Perennius grunted thanks and gripped the jar by its ears. The amphora was of heavy earthenware with a clear glaze to seal it to hold fluids. It was held so firmly by the sand and the adjacent vessels that the agent's first tug did not move it. With the set face of one who deals with a problem one step at a time, Perrennius lifted again with a twist. The oil jar came free with a scrunch of pottery, allowing the jars beside it to shift inward. The cook stared in amazement. He would not have tried to remove a jar without knocking loose the wedge that squeezed all six into a single unit.
"Longidienus!" the agent shouted to the open hatchway as he swung with his burden. The watch-stander and a majority of his Marine section were already staring into the galley in preference to watching the oncoming pirates. "Take this and hand it up to Gaius in the tower!"
The Marine reached down and grunted. He had been unprepared for the amphora's weight by the ease with which it had been swung to him. Perennius ignored the oil jar as soon as it left his hand. What he needed now was the container with the fire. Its slotted clay stopper identified it with no doubt or frustration, with only a thrill of fear.
"Help the Legate with his jar!" Longidienus ordered the Marines as he shuffled toward the tower with his own load. His men looked in concern at one another. The Latin command was not one they had practiced during the voyage. In any case, Perennius had no intention of trusting the fire pot to any hands but his own at the moment. The earthenware was startlingly warm to the touch; not so hot that it could not be handled, but hot enough that the flesh cringed at first contact as it would from a spider leaping onto it unseen. Perennius locked the jar between his left forearm and his tunic as he climbed the ladder. It felt first like a warm puppy, then like the quiet beginnings of torture. On the main deck again, the agent paused and gripped his amphora by the ears, just as the ballista fired with a crack like a horse's thigh breaking.

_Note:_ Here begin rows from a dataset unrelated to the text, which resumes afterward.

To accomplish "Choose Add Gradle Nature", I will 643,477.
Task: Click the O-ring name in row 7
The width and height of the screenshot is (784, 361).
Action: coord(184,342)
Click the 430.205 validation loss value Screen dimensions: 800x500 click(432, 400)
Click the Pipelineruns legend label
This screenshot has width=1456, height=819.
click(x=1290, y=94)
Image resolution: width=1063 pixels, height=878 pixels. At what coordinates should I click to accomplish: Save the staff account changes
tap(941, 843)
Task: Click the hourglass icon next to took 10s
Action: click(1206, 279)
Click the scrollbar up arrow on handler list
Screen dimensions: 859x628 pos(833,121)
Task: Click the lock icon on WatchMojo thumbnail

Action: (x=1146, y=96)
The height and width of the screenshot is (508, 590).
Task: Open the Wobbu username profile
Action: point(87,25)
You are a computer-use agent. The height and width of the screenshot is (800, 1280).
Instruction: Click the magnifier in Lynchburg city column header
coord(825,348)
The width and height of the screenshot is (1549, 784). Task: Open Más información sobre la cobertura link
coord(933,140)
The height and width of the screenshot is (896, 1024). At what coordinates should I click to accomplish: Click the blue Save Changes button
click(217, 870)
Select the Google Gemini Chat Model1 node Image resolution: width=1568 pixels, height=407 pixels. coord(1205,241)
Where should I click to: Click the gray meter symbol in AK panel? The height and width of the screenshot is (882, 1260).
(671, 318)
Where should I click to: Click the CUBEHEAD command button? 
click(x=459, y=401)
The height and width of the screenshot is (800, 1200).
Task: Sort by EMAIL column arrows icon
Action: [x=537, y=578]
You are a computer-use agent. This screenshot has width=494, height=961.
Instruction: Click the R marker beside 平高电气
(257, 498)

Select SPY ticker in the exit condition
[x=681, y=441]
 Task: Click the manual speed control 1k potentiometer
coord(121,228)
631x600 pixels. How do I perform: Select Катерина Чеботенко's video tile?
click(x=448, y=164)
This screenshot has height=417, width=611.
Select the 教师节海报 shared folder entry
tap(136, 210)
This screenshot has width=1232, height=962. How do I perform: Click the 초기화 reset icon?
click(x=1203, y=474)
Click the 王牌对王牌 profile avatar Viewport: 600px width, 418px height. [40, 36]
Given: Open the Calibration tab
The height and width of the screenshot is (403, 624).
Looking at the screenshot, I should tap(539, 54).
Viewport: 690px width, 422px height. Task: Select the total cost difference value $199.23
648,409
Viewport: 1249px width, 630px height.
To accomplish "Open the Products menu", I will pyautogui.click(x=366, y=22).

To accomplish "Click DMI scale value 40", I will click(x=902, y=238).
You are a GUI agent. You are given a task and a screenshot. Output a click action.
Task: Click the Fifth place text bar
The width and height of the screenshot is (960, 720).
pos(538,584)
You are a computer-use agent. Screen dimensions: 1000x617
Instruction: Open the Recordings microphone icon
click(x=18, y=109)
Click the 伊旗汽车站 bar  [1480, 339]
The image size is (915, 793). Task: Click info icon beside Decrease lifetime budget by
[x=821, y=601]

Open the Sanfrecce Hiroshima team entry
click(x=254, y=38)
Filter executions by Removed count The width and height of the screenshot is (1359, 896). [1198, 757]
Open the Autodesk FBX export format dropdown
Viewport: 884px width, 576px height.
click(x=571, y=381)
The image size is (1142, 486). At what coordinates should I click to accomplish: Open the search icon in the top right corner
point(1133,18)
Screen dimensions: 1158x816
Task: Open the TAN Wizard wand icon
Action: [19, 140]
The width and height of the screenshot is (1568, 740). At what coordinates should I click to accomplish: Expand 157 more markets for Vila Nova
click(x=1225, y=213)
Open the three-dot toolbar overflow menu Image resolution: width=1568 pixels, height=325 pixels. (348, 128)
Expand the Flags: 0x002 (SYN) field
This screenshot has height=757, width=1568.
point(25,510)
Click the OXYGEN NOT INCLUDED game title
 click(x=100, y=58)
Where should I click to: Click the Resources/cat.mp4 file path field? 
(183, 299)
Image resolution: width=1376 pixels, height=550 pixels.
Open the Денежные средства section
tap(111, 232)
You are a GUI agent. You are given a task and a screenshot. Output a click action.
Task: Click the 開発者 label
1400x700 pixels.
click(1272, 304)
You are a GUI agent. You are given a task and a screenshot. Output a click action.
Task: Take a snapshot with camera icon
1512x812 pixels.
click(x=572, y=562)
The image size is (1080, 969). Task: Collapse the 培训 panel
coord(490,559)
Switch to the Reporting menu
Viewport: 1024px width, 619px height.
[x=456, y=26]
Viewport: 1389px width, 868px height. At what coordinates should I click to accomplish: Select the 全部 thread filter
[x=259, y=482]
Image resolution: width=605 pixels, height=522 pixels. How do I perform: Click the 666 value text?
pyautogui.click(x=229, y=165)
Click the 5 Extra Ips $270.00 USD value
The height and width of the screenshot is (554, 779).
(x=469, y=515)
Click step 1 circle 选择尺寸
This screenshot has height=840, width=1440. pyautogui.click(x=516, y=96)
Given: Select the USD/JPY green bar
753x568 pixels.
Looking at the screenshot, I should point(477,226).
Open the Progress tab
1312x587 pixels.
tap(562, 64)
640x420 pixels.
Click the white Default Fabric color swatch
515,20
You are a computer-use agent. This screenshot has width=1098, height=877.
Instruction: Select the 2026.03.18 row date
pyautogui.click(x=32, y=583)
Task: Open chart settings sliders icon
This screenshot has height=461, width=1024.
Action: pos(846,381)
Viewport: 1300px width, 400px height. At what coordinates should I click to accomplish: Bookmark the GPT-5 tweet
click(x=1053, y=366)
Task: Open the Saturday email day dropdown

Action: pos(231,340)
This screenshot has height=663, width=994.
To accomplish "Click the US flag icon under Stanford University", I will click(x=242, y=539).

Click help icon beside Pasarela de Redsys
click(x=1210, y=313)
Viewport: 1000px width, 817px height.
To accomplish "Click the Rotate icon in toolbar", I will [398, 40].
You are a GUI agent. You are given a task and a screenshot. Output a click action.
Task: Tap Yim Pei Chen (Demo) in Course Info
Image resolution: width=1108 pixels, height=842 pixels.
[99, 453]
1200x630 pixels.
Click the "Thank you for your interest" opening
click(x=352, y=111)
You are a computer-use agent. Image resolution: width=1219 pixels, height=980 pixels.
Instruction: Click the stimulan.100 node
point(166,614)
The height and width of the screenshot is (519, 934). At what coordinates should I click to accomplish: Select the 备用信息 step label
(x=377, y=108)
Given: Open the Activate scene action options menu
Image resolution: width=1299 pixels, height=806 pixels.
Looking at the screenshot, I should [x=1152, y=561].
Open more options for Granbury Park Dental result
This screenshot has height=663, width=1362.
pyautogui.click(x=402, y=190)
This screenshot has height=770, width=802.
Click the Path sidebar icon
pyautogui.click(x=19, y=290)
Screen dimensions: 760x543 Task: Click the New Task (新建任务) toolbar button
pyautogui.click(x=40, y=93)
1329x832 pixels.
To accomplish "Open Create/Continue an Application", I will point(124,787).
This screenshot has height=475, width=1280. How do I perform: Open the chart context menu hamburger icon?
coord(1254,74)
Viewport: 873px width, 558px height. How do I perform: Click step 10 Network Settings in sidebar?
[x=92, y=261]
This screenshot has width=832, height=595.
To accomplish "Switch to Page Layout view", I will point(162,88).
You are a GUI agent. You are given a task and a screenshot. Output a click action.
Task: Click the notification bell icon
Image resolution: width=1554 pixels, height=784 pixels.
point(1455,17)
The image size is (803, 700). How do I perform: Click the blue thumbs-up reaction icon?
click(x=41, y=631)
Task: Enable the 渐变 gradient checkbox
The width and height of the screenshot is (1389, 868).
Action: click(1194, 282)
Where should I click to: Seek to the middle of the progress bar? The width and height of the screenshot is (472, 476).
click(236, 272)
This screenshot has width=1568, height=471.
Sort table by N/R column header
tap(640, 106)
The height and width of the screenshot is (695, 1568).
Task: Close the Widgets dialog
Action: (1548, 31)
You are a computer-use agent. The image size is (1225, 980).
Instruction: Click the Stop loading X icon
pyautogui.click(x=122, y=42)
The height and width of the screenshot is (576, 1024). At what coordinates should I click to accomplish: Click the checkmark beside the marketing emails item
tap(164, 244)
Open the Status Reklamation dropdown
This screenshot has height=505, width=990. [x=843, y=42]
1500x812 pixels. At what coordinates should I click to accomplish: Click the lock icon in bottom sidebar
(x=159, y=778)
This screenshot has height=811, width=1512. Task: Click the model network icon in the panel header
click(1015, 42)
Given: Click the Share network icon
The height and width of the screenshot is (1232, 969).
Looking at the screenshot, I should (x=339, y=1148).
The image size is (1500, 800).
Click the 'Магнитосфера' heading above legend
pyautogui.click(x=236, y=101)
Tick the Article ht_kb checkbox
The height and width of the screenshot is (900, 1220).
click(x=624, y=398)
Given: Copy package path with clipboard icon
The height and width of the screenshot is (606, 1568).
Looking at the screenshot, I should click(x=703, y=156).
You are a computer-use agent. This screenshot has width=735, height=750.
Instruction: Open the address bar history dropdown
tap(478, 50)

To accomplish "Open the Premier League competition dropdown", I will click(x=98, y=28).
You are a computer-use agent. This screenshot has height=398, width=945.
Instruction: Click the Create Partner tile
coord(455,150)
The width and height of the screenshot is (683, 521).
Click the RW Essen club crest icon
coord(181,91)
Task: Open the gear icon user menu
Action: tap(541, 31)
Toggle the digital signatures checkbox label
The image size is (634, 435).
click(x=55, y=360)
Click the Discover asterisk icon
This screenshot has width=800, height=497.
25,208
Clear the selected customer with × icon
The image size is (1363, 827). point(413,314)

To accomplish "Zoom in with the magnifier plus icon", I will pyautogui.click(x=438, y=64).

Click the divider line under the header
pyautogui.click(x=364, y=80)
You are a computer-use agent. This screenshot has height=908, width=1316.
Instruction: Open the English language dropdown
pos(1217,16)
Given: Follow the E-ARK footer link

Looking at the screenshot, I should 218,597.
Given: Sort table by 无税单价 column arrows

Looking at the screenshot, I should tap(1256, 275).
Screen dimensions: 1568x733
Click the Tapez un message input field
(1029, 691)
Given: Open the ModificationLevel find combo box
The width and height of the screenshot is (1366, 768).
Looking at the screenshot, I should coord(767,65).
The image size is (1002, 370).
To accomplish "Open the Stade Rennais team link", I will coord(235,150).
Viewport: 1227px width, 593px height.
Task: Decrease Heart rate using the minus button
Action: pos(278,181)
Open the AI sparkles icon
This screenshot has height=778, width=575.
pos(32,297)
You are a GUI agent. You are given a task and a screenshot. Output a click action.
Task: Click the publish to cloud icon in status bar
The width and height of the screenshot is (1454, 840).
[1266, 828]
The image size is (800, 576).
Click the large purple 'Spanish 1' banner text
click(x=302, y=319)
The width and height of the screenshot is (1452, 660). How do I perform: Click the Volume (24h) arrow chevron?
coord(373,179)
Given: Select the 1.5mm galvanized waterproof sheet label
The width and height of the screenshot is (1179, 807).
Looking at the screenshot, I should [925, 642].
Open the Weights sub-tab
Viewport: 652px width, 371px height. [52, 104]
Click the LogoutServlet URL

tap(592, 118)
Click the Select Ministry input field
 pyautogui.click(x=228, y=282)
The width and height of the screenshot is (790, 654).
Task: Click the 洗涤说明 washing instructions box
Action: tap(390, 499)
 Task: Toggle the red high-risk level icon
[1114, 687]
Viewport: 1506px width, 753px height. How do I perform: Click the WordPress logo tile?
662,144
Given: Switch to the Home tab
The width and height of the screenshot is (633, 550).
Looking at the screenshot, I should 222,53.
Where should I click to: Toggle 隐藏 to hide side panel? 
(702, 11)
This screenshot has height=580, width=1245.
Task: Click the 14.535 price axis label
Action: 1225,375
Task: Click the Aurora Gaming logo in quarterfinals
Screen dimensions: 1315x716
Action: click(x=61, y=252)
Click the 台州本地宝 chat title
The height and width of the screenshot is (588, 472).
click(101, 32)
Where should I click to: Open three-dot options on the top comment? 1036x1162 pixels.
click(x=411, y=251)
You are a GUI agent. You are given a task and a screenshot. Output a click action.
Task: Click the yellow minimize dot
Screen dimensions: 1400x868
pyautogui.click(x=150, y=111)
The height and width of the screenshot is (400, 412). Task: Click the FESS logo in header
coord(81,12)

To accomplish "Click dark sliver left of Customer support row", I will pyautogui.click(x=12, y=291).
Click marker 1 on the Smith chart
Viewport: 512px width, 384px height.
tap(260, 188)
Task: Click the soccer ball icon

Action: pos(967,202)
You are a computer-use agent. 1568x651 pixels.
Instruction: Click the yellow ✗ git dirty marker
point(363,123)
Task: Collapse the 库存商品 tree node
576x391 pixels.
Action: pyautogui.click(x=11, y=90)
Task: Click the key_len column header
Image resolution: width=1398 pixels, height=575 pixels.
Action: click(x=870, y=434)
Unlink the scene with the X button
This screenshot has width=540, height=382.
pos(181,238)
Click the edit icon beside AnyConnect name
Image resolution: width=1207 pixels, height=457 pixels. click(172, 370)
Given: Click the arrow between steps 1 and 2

Perennius and everyone else on the Eagle's deck turned to mark the flight of the bolt. Its steel head and two bronze fins all glittered in the sun. Though the missile did not rotate, it quivered in the air on its long axis with a busy attraction that belied its purpose. The bolt's flat arc seemed to peak some two hundred and fifty paces away. It dropped into the sea at a much steeper angle than it had risen, still well short of the pirate vessel. The shot had been perfectly aligned, however, and there was a pause in the bellowed threats from the Germans.